A common phenomenon in the summer vegetable garden is bolting - when crops produce a flowering stem prematurely before it can be harvested.
Bolting is the plant’s natural attempt to produce seeds and reproduce, however, by investing more energy in flower and seed production, the leaves become bitter-tasting and result in poor quality produce.
Why do plants bolt?
Bolting is a result of a change in temperature and day length, further accelerated by heat and water stress.
Hot weather and longer days flip the switch in the plant to rapidly produce flowers and seed and forsake leaf growth. This is very common in cool-season crops - as the weather gets above where the plant will survive, it hastens to reproduce before its time runs out.
Some biennial vegetables bolt in response to cold weather, where a sudden cold spell in spring can signal that winter has come and gone and it’s now time to shoot seeds for the upcoming season. This is often the case when plants are started off too early.
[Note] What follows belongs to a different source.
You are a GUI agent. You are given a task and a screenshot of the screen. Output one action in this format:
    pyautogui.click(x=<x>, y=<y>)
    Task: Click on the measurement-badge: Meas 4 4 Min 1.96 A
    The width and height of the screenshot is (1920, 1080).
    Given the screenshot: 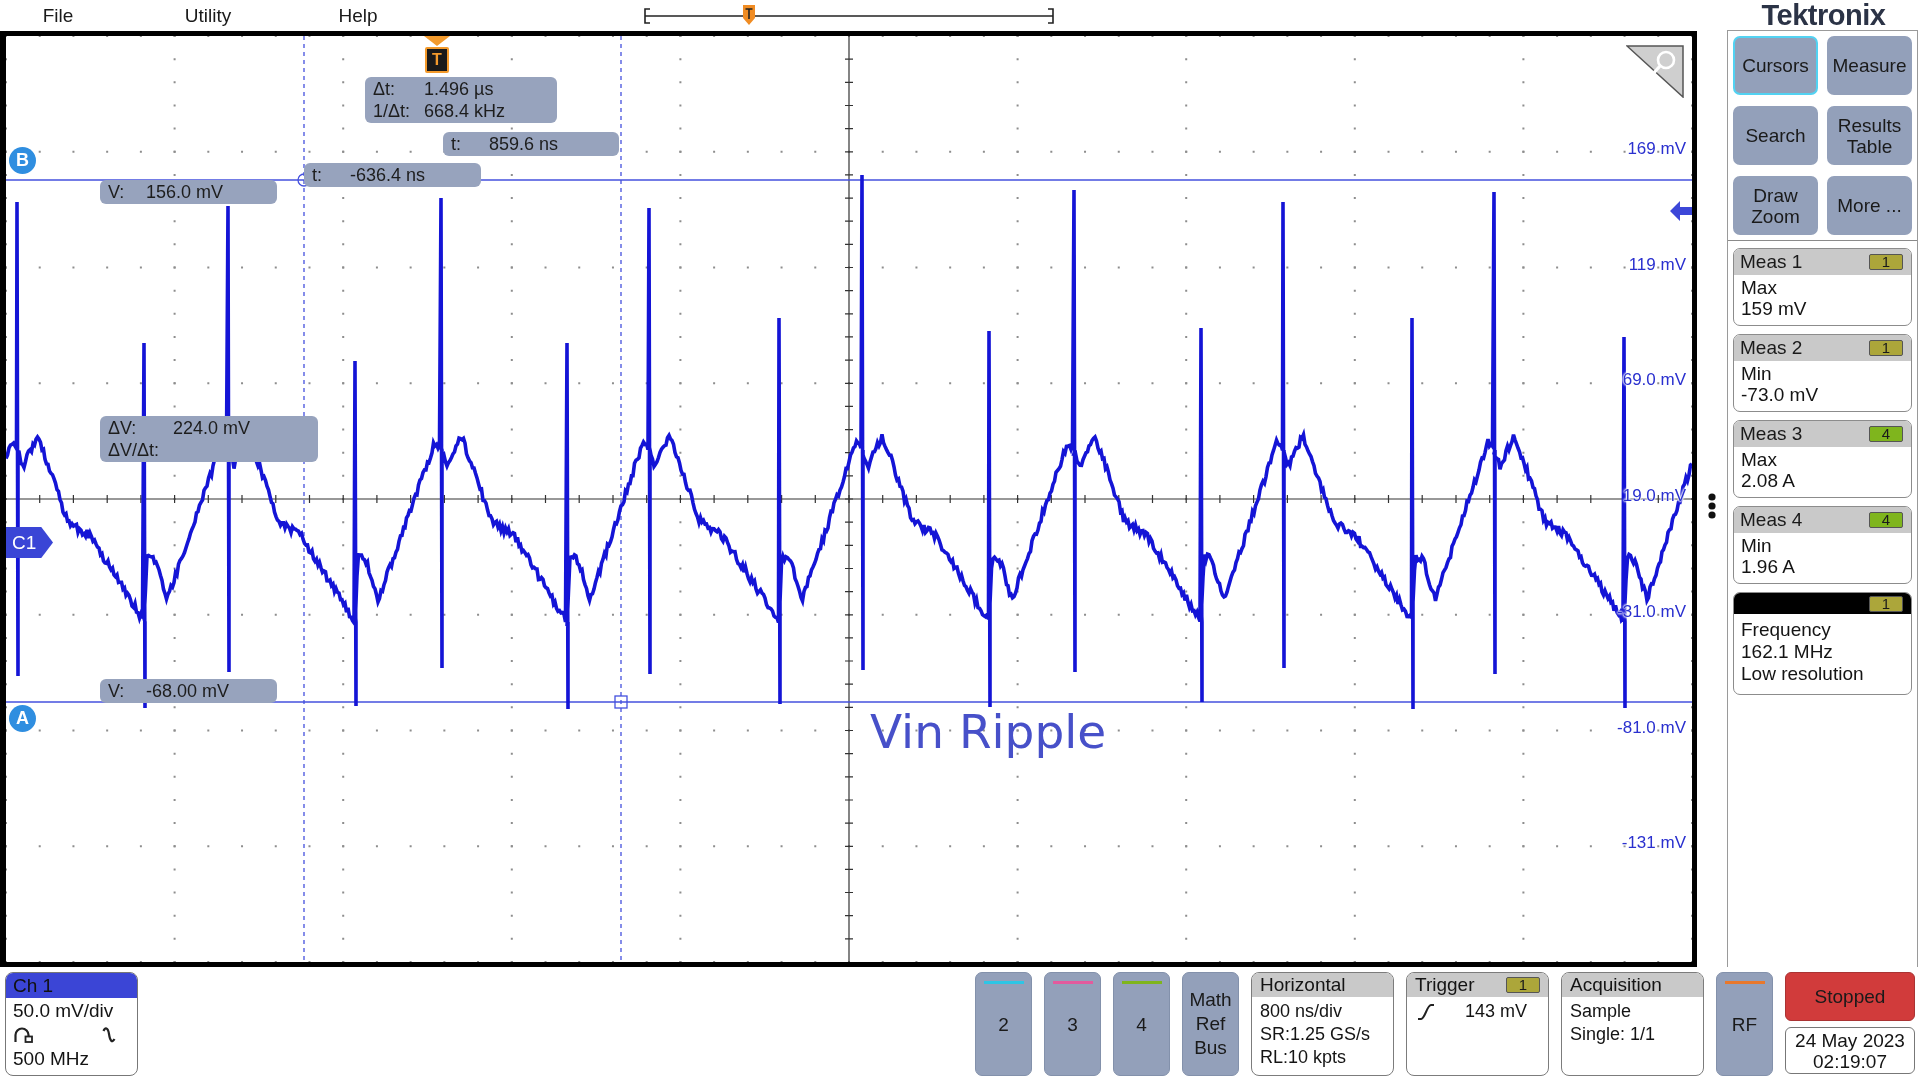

Which plants are prone to bolting?
Edibles most at risk of bolting tend to be leafy crops that thrive in cooler temperatures. Crops inclined to bolt include basil, arugula, lettuce, spinach, cabbage, celery, leeks, onion, carrots, turnip and beetroot.
How to prevent bolting
Occasionally, if caught in the very early stages, bolting can be temporarily reversed by cutting off the flowers and flower buds. Some plants, like basil, will cease bolting and resume producing leaves. In other plants though, like lettuce and broccoli, removing flowers only allows for some extra time to harvest the crop before it becomes bitter.
Here are a few things you can do to keep your crops from bolting:
- Select bolt-resistant varieties.
- Offer shade to cool-season crops.
- Ensure the soil is healthy. Soil with sufficient nutrients and balanced moisture levels will encourage rapid growth.
- Keep soil temperature down by adding a layer of mulch and watering regularly.
- Harvest outer leaves to keep plants from maturing.
- Time the planting of cool-season vegetables for either early spring or late summer so vegetables can mature in cooler weather.
What to do when plants have bolted?
It’s not the end of the world! There will surely be a few leaves left to salvage and mix in with salads. Chop up root vegetables and use in soups or stews.
Bolted vegetables are a feast for pollinating insects, including bees, and a floriferous tinge of beauty for you to enjoy!